A fiduciary relationship is a legal relationship between two or more parties characterized by good faith and trust. In a fiduciary relationship the principal grants confidence, trust, good faith, and reliance in another whose aid, advice or protection is sought in some capacity. Usually we think of a fiduciary as someone who has control over, access to, and the responsibility for another person’s money or assets. Examples of these fiduciary relationships include the personal representative of an estate, a trustee managing funds held in trust for a beneficiary, guardians, or someone using a power of attorney to utilize the assets of another person. Some fiduciary relationship are more elusive but nonetheless existent as a matter of law. Bankers, real estate agents, attorneys, and even certain types of caregivers are also considered fiduciaries.
The fiduciary duty is one of the highest legal duties one can undertake. A fiduciary has a strict legal duty of care in managing another person’s assets and is legally bound to act as a reasonable and prudent person would under the circumstances when managing another person’s assets. A fiduciary owes a duty of loyalty, care, and full disclosure to the principal.
In most cases a fiduciary is able to fulfill their legal duties to the principal and all parties are satisfied in the outcomes. However, when a fiduciary relationship irrevocably breaks down the results can be disastrous to all parties involved. Problems in the fiduciary relationship usually arise when a beneficiary and a fiduciary disagree as to whether a particular decision made by the fiduciary was reasonable and prudent. The law allows for certain claims to filed against fiduciaries in a court of law. A principal or beneficiary can file a claim for fiduciary misconduct if he or she can show that the fiduciary breached their legal duty to the principal. A dissatisfied beneficiary may also petition the court to seek the removal of a fiduciary. In cases involving fiduciary fraud or dishonestly that result in the loss of assets a fiduciary can be held personally responsible and be ordered by the court to pay back the misappropriated assets.
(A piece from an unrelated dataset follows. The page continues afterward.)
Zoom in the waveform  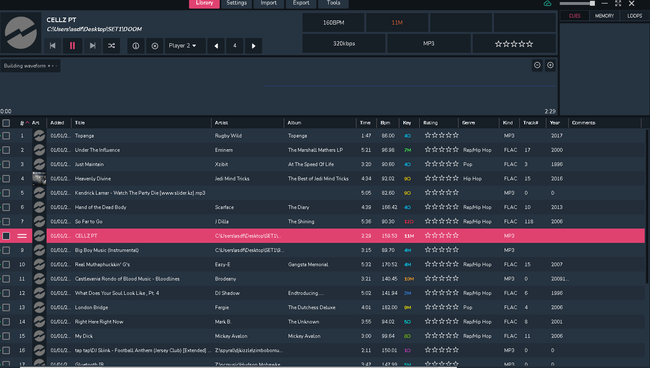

Many potentially serious problems with fiduciaries and fiduciary duties can be eliminated by simply having a discussion with a trusted attorney who is familiar with fiduciary duties prior to entering any fiduciary relationship. Your attorney can advise you as to precisely what is expected of you in the fiduciary relationship. Once you know what is expected you can better decide if you are qualified to undertake the duties and responsibilities. Similarly, if you need to appoint a person to a position that has a fiduciary obligation you should first consult with a trusted and experienced attorney specializing in fiduciary matters who will advise you what standard of fiduciary care you should expect from a person prior to asking them to undertake a position having a fiduciary duty.